▶ TASKS TO CARRY OUT:
- A) Echo the passage of the Euronet certificate below, starting at "Section 1.  Designation and" and ending at "Board of Directors.".
- B) In the Euronet certificate below, how many shares make up the Series A Junior Preferred Stock?

▶ SOURCE:
--- --- ---
Registration of a Class of Securities   —   Form 8-A
Filing Table of Contents

Document/Exhibit                   Description                      Pages   Size 

 1: 8-A12B      Registration of a Class of Securities               HTML     44K 
 2: EX-7        Opinion re: Liquidation Preference                  HTML     20K 


EX-7   —   Opinion re: Liquidation Preference


This exhibit is an HTML Document rendered as filed.  [ Alternative Formats ]



  EXHIBIT 7  

 

Exhibit 7

 

CERTIFICATE OF DESIGNATIONS,

PREFERENCES AND RIGHTS OF SERIES A JUNIOR PREFERRED STOCK

 

EURONET WORLDWIDE, INC.

 

Pursuant to Section 151 of the General Corporation Law of the State of Delaware

 

The undersigned, the Executive Vice President & General Counsel of Euronet Worldwide, Inc., a corporation organized and existing under the General Corporation Law of the State of Delaware (the “Corporation”), in accordance with the provisions of Section 103 thereof, DOES HEREBY CERTIFY:

 

That pursuant to the authority conferred upon the Board of Directors of the Corporation (the “Board of Directors”) by the Corporation’s Certificate of Incorporation, as amended, (the “Certificate of Incorporation”), the Board of Directors on March 20, 2003, adopted the following resolution creating a series of preferred stock designated as Series A Junior Preferred Stock, which shall be issued only in connection with the Corporation’s Rights Agreement between the Corporation and EquiServe Trust Company, N.A., dated as of March 21, 2003, as may hereafter be amended from time to time (the “Rights Agreement”):

 

RESOLVED, that pursuant to the authority vested in the Board in accordance with the provisions of the Certificate of Incorporation, the Board hereby authorizes and establishes a new series of the Company’s capital stock, Series A Junior Preferred Stock, with a par value of $0.02 per share, and that the designation and amount thereof and the voting powers, preferences and relative, participating, optional and other special rights of the shares of such series, and the qualifications, limitations or restrictions thereof are as set forth in the Certificate of Designations, Preferences and Rights, which preferred stock shall be established and issued out of the Company’s authorized but unissued and available preferred stock as set forth in the Certificate of Incorporation;

 

The designation and amount thereof and the voting powers, preferences and relative, participating, optional and other special rights of the shares of such series, and the qualifications, limitations or restrictions thereof are as follows:

 

Section 1.  Designation and Amount.    The shares of such series of the Corporation’s preferred stock shall be designated as “Series A Junior Preferred Stock” (the “Junior Preferred Stock”), having a par value per share equal to $.02, and the number of shares constituting such series of Junior Preferred Stock shall be 300,000 shares, which amount of shares shall be reserved and issued only in connection with the Rights Agreement. Such number may be increased or decreased by the Board of Directors.
--- --- ---
▶ SUPPLIED INFORMATION:
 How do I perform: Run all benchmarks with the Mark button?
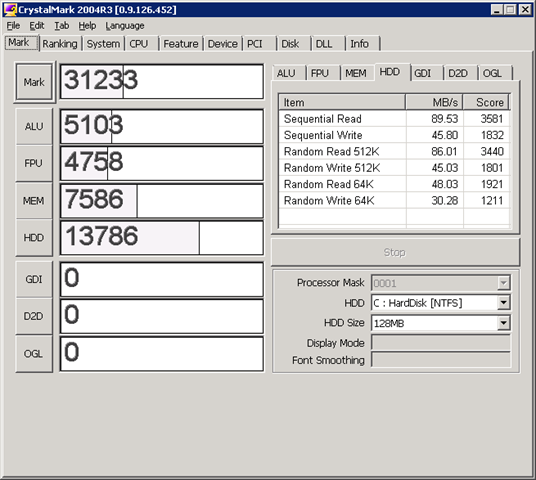tap(34, 82)
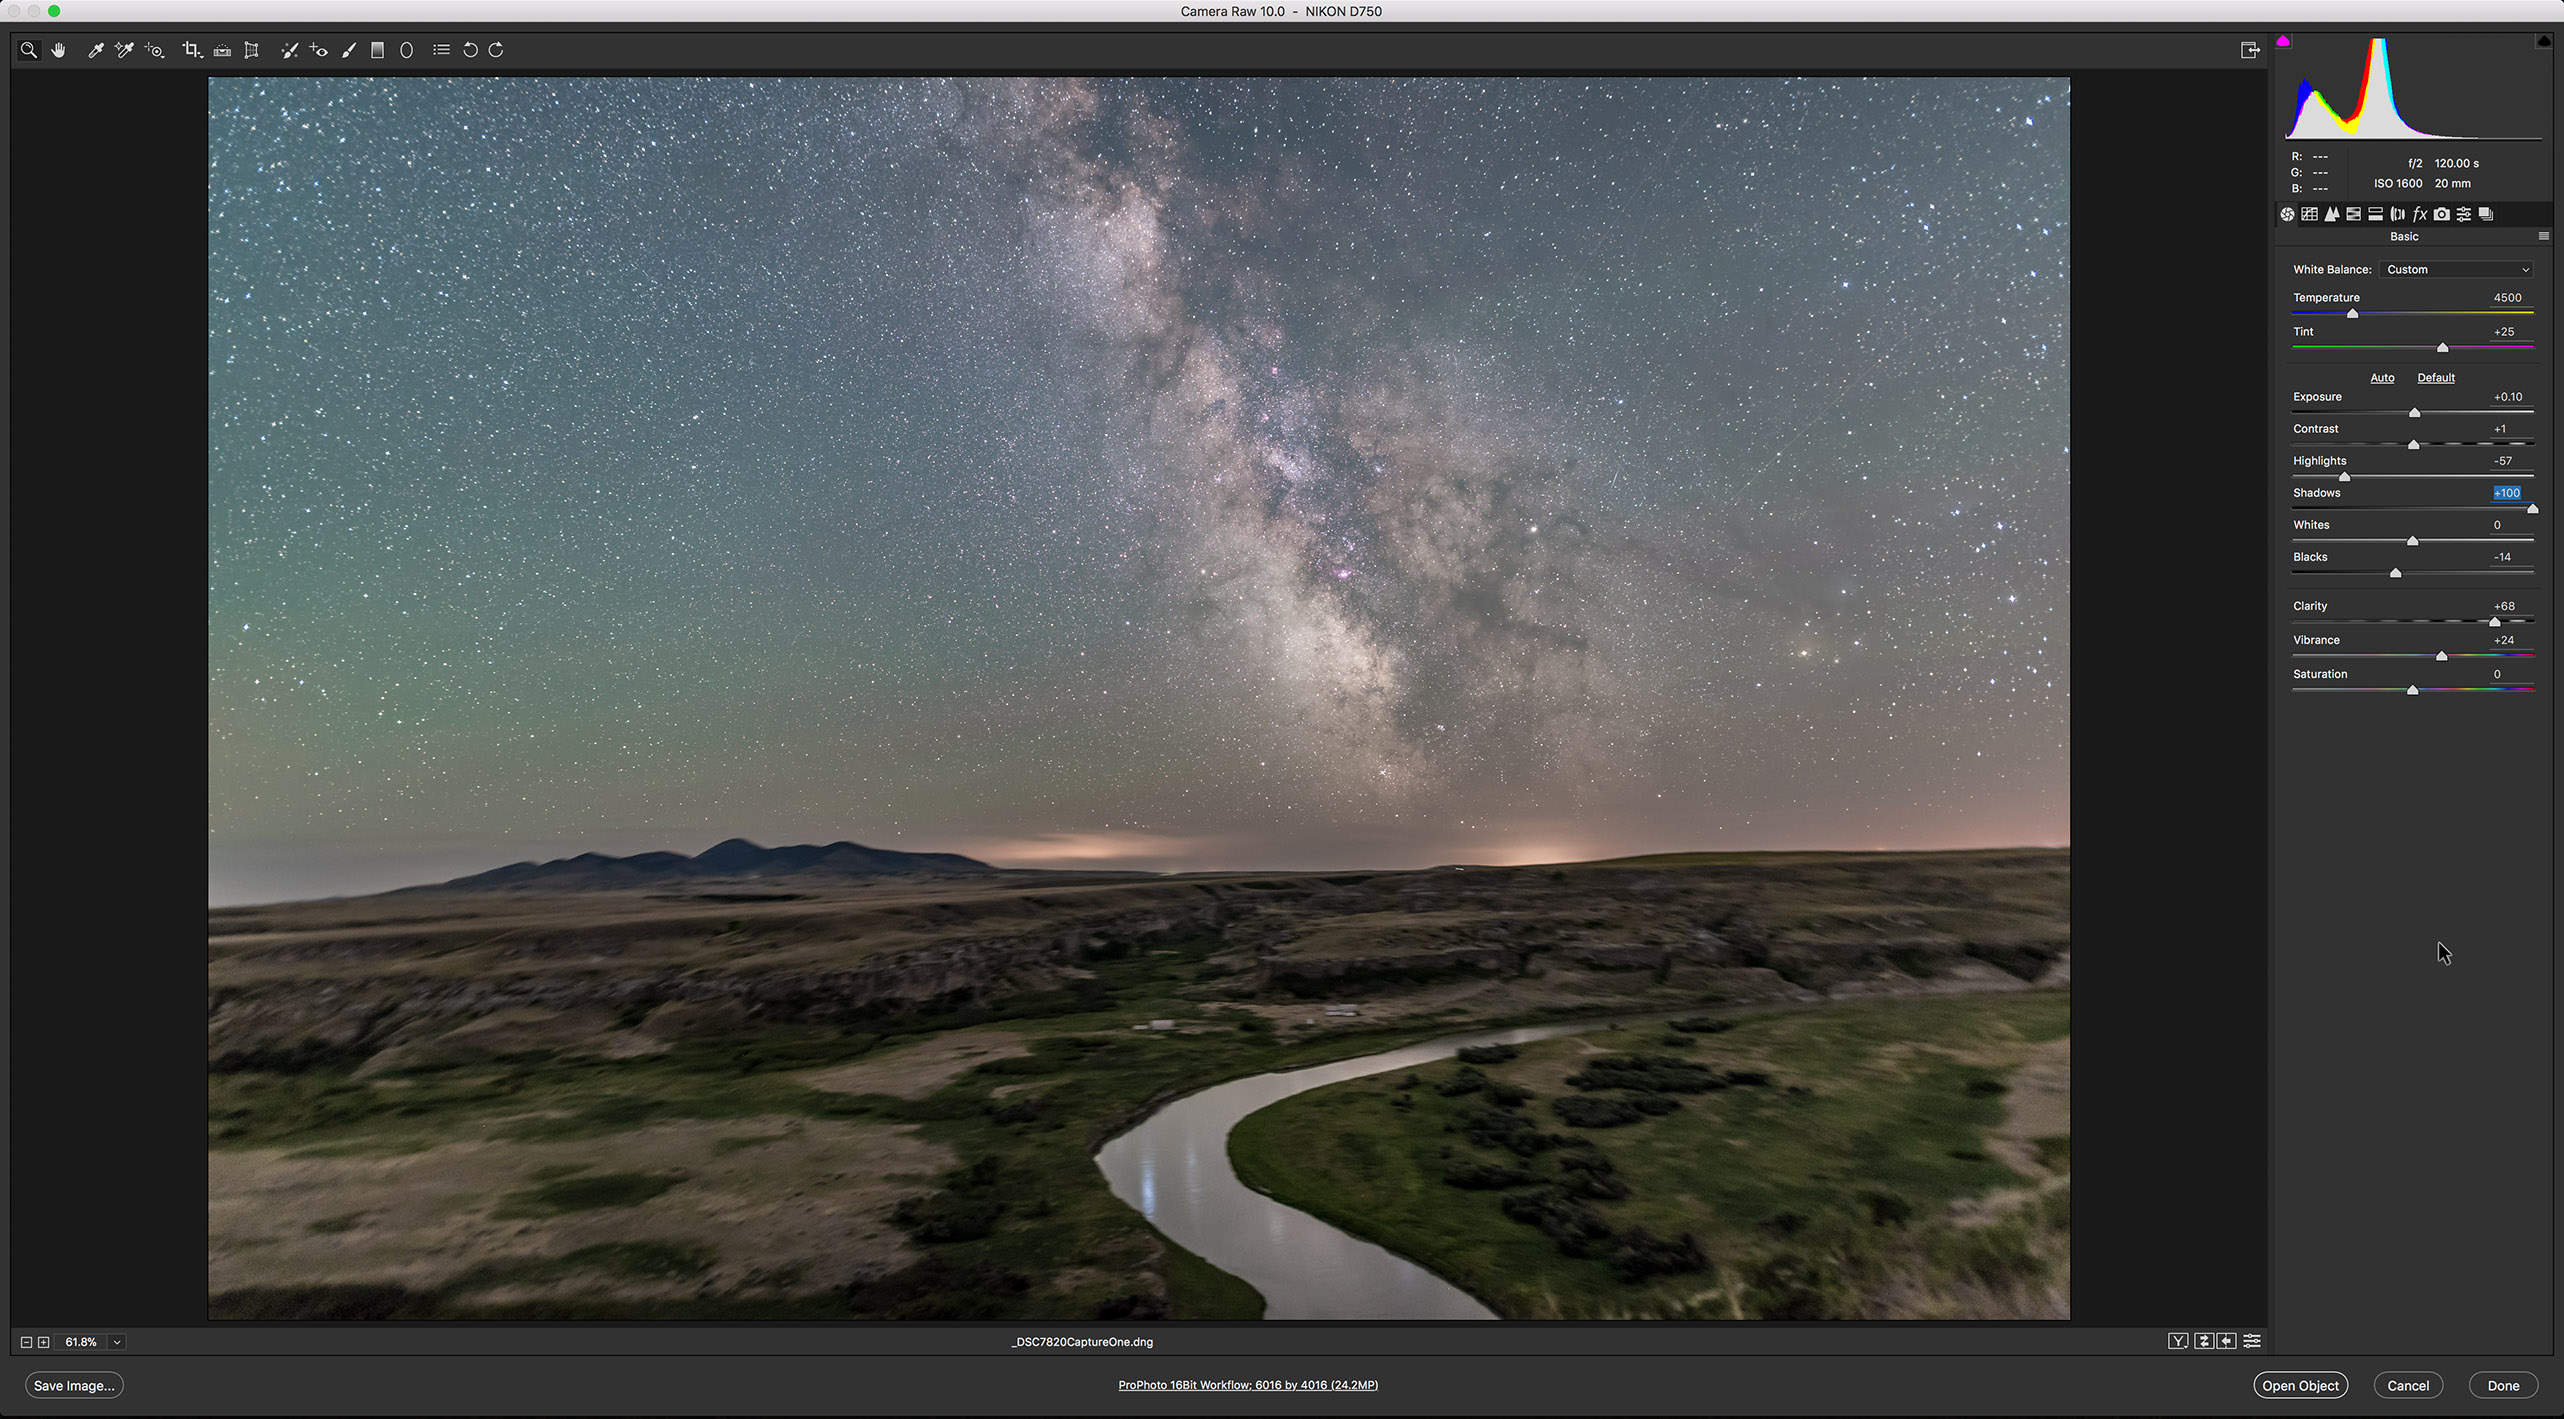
--- --- ---
▶ SOLUTIONS TO THE PROBLEMS:
- A)
Section 1.  Designation and Amount.    The shares of such series of the Corporation’s preferred stock shall be designated as “Series A Junior Preferred Stock” (the “Junior Preferred Stock”), having a par value per share equal to $.02, and the number of shares constituting such series of Junior Preferred Stock shall be 300,000 shares, which amount of shares shall be reserved and issued only in connection with the Rights Agreement. Such number may be increased or decreased by the Board of Directors.

- B) 300,000 shares